[INPUT FOR THIS TASK — start]

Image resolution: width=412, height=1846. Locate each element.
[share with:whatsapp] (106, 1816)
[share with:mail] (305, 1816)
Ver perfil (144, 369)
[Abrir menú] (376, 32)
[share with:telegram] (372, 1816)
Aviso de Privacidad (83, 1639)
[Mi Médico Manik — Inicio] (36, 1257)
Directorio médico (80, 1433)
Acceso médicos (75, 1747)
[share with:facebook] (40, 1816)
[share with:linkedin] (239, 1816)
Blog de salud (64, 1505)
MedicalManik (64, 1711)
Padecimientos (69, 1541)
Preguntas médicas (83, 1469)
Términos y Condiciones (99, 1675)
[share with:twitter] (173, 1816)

[INPUT FOR THIS TASK — finish]
[INPUT FOR THIS TASK — start]

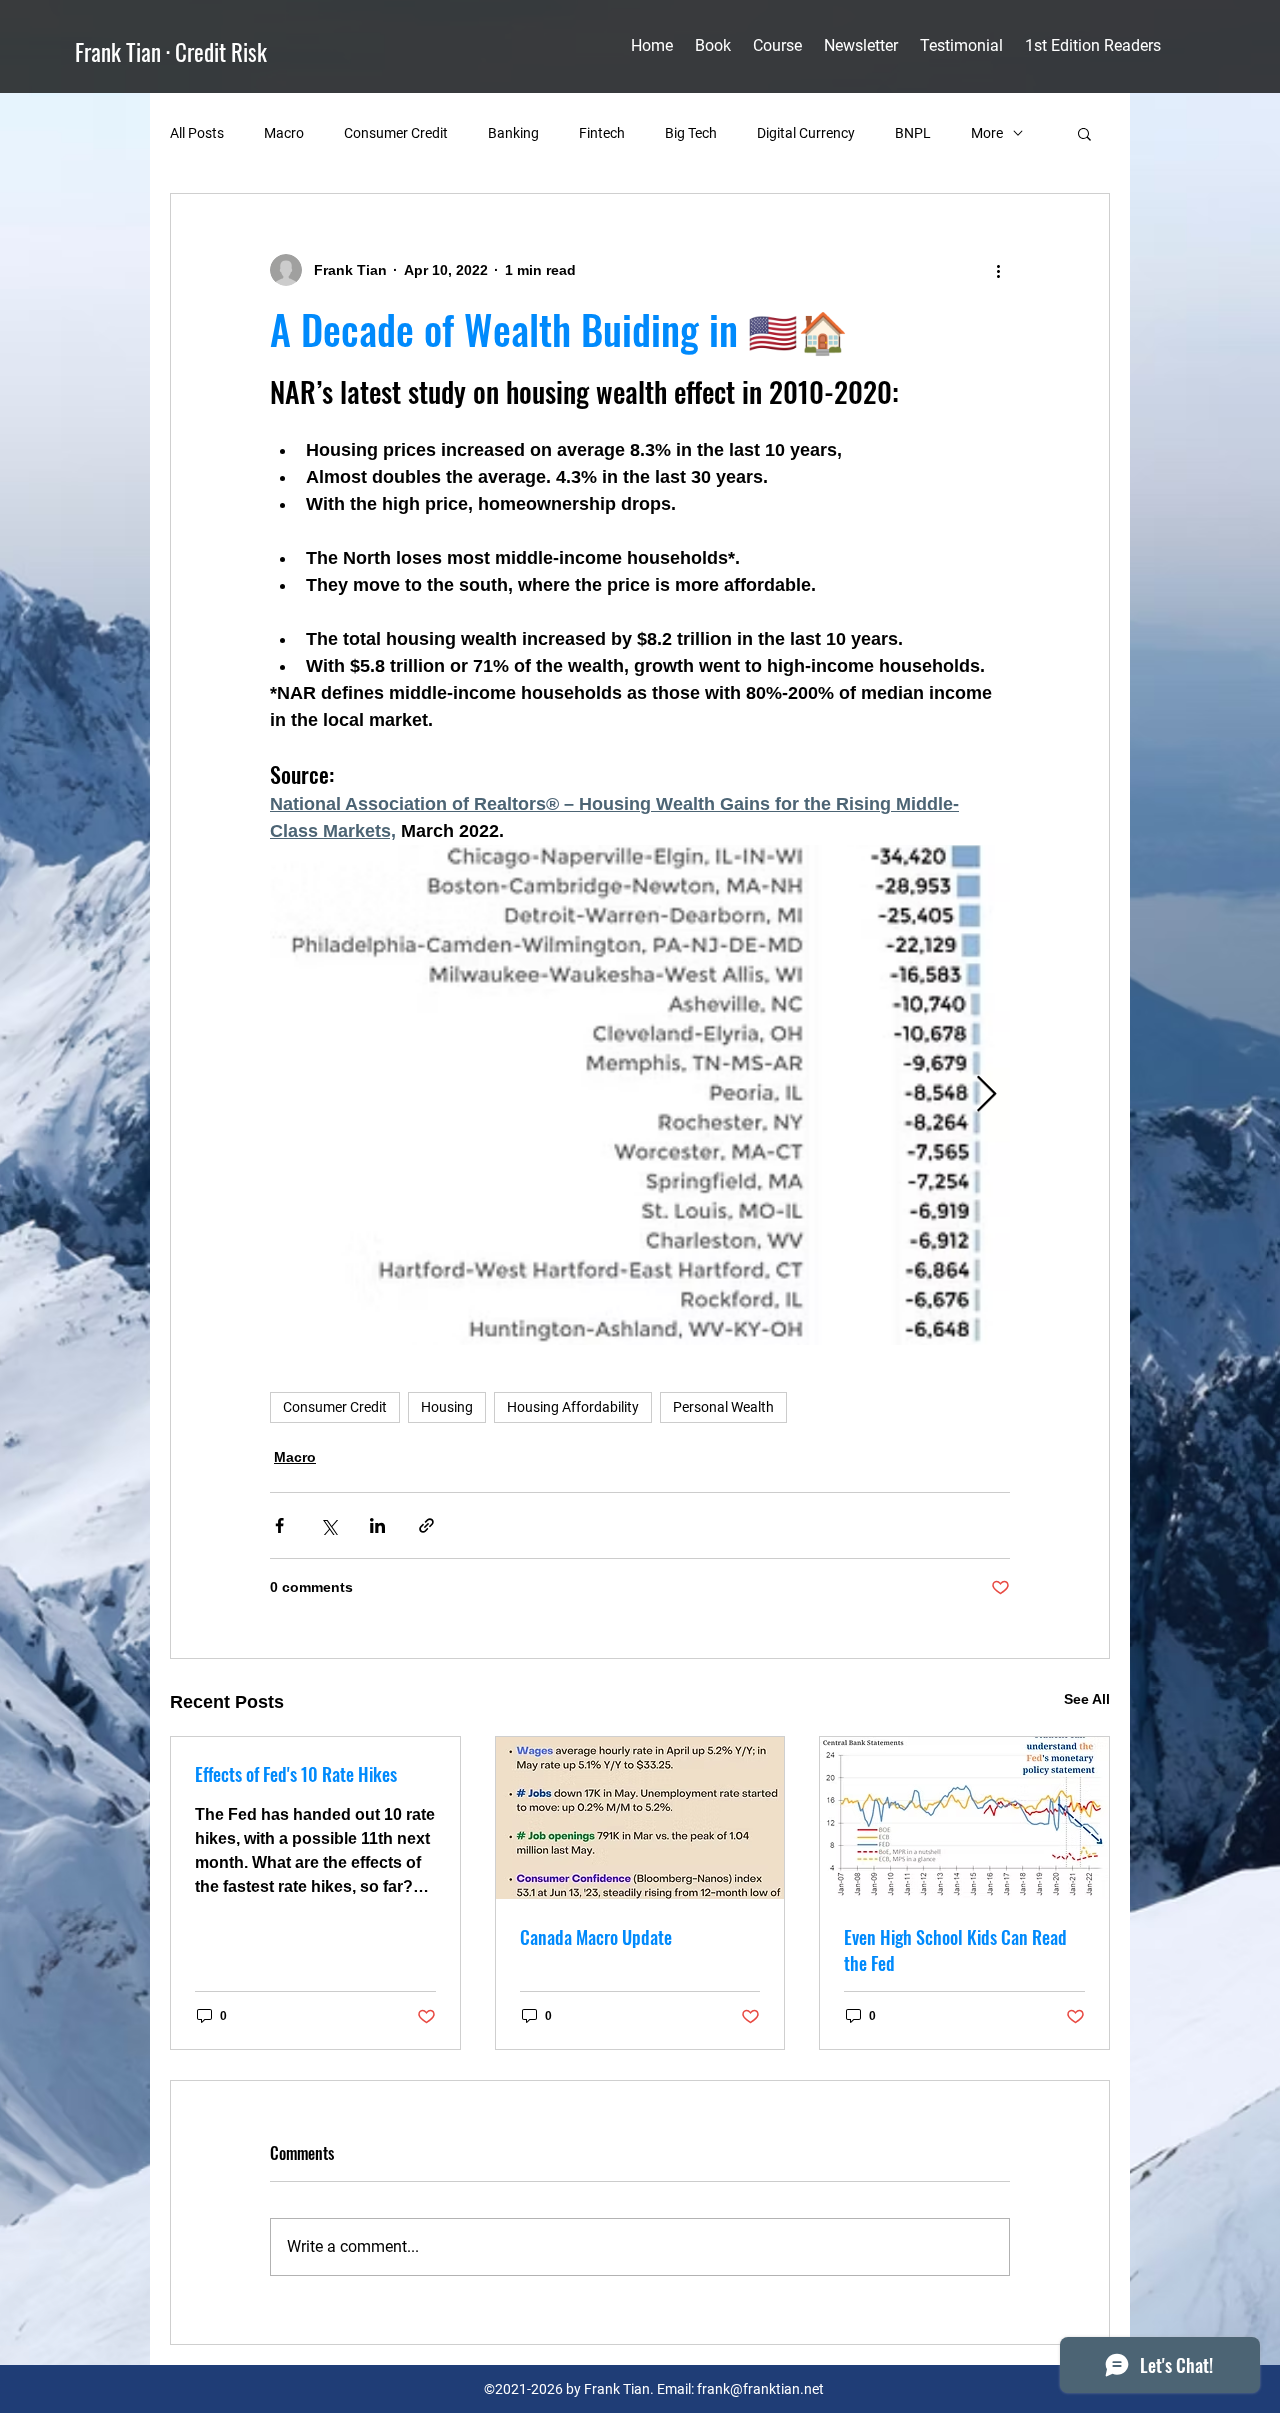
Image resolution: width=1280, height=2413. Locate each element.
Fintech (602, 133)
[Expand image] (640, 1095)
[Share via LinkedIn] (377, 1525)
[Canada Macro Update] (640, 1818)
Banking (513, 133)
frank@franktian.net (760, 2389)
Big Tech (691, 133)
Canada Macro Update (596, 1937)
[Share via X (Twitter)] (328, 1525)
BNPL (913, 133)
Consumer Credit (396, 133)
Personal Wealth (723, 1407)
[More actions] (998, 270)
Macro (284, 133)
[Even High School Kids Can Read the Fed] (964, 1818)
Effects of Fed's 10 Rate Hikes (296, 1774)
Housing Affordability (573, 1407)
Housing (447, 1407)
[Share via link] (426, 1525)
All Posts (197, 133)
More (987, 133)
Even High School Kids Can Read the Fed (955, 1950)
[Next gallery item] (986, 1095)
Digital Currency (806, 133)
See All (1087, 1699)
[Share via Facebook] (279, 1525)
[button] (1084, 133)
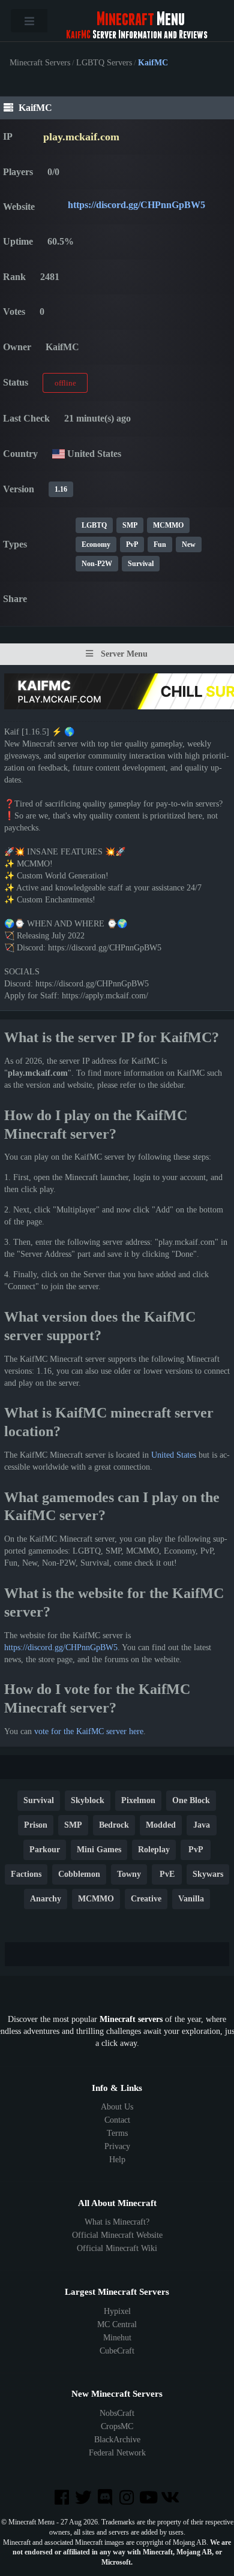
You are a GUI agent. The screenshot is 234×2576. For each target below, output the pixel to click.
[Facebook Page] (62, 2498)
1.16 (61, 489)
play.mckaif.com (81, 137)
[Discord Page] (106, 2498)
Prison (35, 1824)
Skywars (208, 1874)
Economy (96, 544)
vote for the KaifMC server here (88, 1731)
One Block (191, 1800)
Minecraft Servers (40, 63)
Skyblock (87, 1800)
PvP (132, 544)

[INPUT FOR THIS TASK — finish]

WORK ITEM
Go to the line above holding "Even High School Kids Can Read the Fed (955, 1950)", then copy exactly each line down to and including the one holding "PvP (132, 544)", leaving pictures out.

FINISHED EXERCISE
Even High School Kids Can Read the Fed (955, 1950)
[Next gallery item] (986, 1095)
Digital Currency (806, 133)
See All (1087, 1699)
[Share via Facebook] (279, 1525)
[button] (1084, 133)
You are a GUI agent. The screenshot is 234×2576. For each target below, output the pixel to click.
[Facebook Page] (62, 2498)
1.16 (61, 489)
play.mckaif.com (81, 137)
[Discord Page] (106, 2498)
Prison (35, 1824)
Skywars (208, 1874)
Economy (96, 544)
vote for the KaifMC server here (88, 1731)
One Block (191, 1800)
Minecraft Servers (40, 63)
Skyblock (87, 1800)
PvP (132, 544)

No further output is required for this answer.